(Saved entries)
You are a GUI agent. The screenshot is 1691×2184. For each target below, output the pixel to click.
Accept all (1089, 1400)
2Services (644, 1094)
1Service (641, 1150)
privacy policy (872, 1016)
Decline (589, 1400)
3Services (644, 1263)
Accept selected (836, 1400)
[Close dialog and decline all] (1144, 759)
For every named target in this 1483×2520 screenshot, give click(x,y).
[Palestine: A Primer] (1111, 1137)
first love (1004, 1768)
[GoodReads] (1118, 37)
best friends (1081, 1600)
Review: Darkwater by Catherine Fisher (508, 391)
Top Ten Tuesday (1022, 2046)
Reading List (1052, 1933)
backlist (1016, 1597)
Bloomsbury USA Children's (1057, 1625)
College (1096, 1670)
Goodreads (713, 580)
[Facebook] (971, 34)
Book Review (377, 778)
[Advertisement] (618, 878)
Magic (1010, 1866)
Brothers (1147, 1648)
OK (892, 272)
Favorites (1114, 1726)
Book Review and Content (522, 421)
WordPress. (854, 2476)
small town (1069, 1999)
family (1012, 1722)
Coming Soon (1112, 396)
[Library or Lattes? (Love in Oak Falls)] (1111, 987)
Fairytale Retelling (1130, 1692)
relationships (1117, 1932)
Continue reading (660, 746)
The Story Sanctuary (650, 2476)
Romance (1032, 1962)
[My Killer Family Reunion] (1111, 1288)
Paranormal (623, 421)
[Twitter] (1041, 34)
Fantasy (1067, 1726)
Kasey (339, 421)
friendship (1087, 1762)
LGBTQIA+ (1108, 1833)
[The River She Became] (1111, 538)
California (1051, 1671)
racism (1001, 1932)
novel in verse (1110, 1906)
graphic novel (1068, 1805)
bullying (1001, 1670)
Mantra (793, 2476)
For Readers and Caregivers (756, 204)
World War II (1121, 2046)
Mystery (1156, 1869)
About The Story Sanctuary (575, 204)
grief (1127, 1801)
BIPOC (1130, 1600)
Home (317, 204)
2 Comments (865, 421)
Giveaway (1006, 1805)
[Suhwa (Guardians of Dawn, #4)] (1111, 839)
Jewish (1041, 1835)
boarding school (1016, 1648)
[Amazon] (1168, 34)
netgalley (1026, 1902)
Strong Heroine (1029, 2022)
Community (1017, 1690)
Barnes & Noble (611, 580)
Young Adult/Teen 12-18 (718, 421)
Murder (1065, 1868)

» **TASK**: Find the lines above that contain the word "Story" and copy each one.

» **REPLY TO THE TASK**:
The Story Sanctuary (650, 2476)
About The Story Sanctuary (575, 204)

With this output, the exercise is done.